Nevertheless, being aware of tests’ limitation is essential, considering that over 100 million screenings are carried out in the US every year. Researchers have conducted numerous studies to understand the flaws of such testing better and have come to some interesting conclusions.
Cold medications, Wellbutrin, and tricyclic antidepressants are known to lead to false-positives for amphetamines. The painkiller Dayro and antidepressant Zoloft can show up as benzodiazepines. Sustiva, a common HIV-combating drug can show up as THC, while quinolone antibiotics might be mistaken for opioids.
When There Are No Doubts
Being in the same room with a person who is smoking weed won’t come back to haunt you when the screening comes. It’s best not to try and use it as an excuse either. It could only happen if you were with Cheech and Chong while they were hotboxing in their van, but no one will believe that. With cocaine, inaccurate results aren’t a thing.

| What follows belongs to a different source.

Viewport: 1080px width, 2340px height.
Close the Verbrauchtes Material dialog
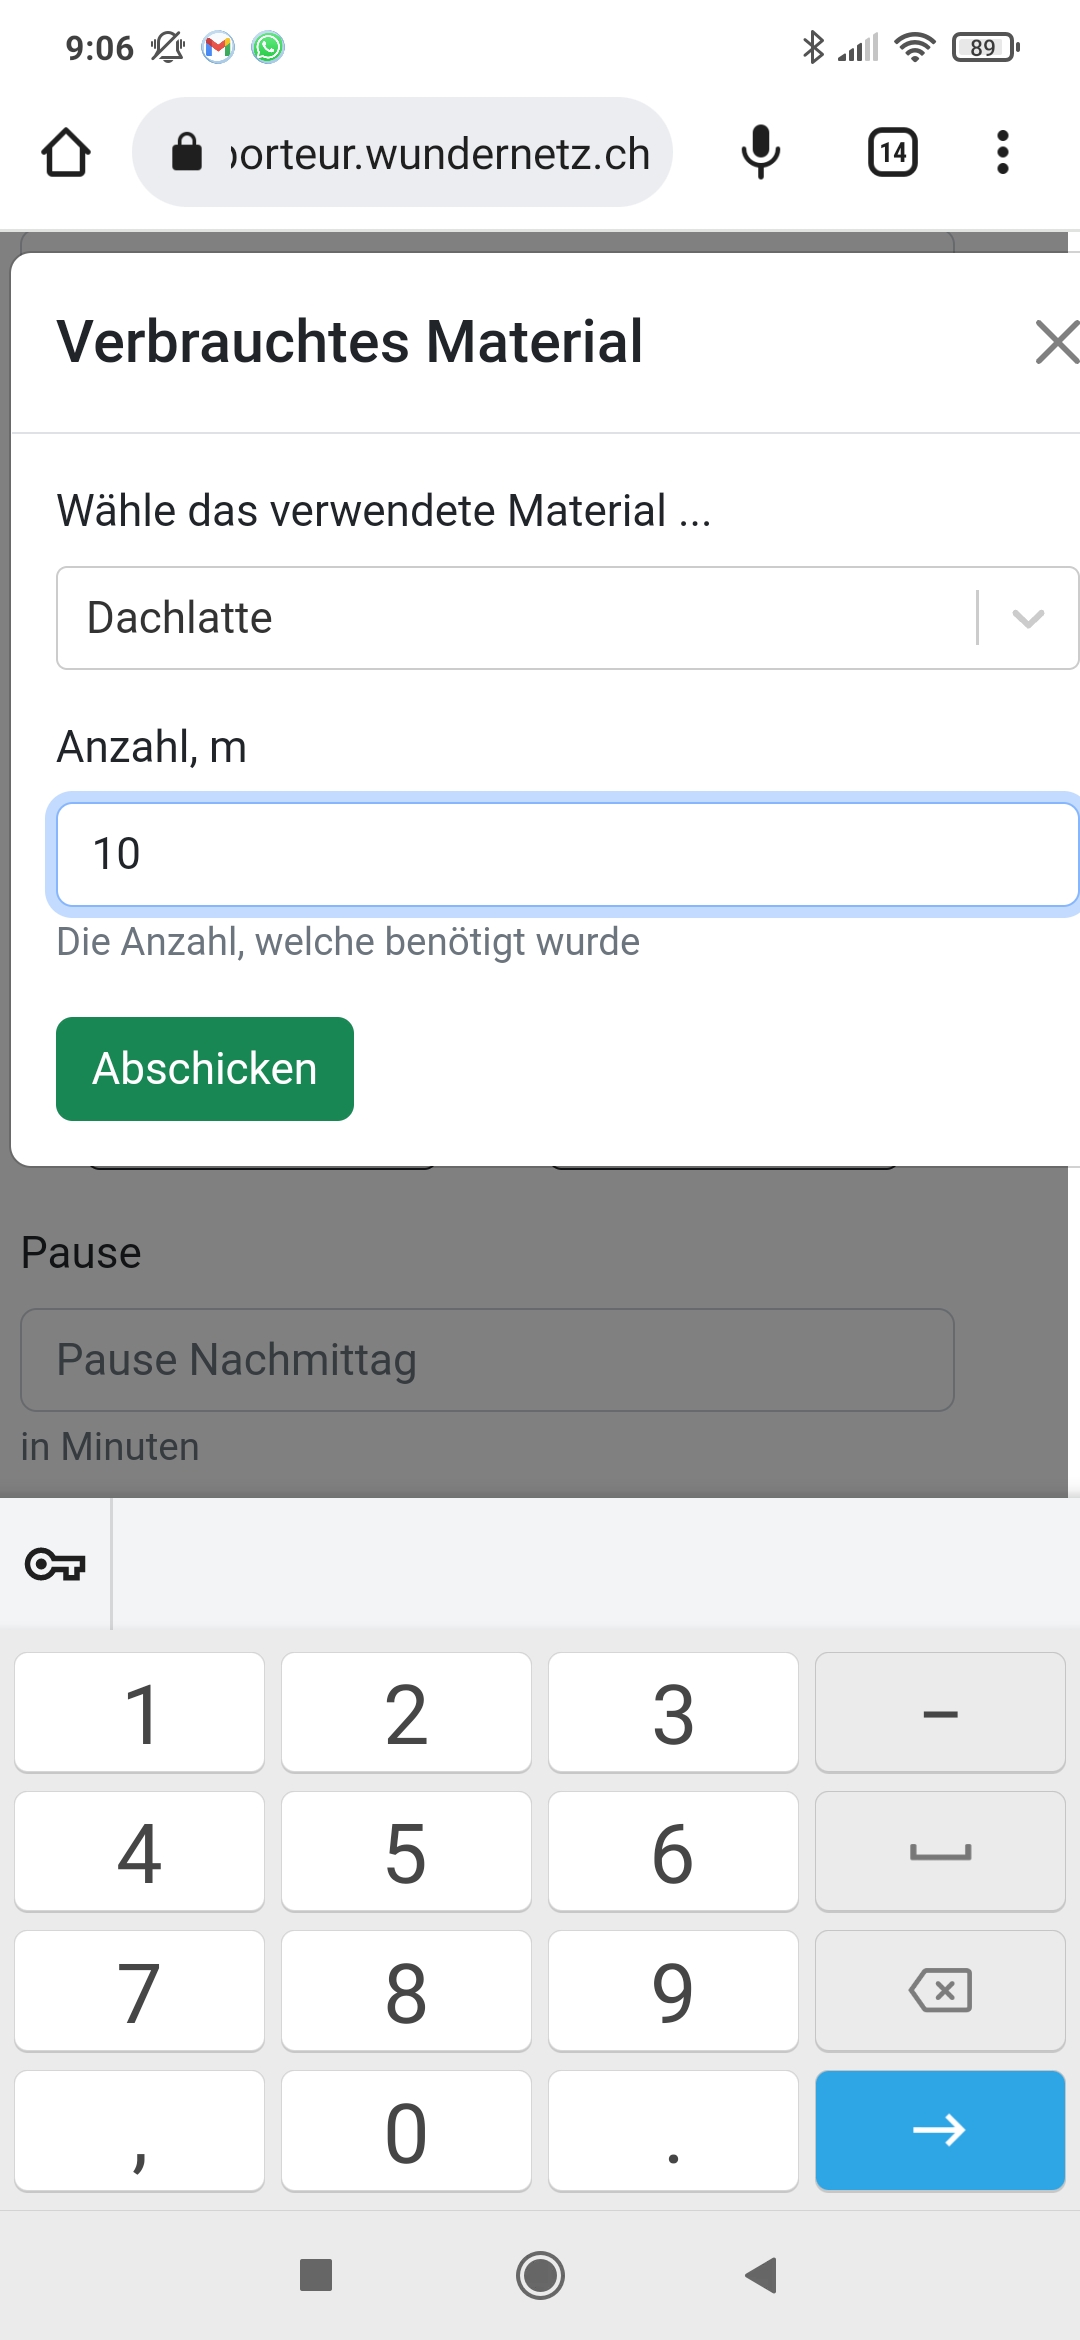coord(1054,342)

If you were wondering what can cause a false positive for oxycodone, the answer is nothing, probably. Getting false or real positives for the drug is difficult, as the substance often don’t show up on tests at all. In a lot of cases, oxycodone use remains unproven even with regular users.
According to the research, most doctors aren’t even aware that there’s a particular test for oxycodone. Oxycodone is found in Tylox, Roxicet, Percocet, Roxicodone, Percolone, and OxyContin. Other opioids that often do not show up on tests are Suboxone, Subutex, Ultram, fentanyl, and methadone.
What Happens If I Get A False Positive?
In most cases, you won’t even know it. When the result shows up as positive, the lab technician conducts a confirmatory test to determine whether there was any actual substance abuse or not.
What you can do to make things easier for your employer, the technicians, and yourself is to inform the technicians if you are taking any prescription or over-the-counter medicine. You might be asked to present a copy of your prescription or some other proof.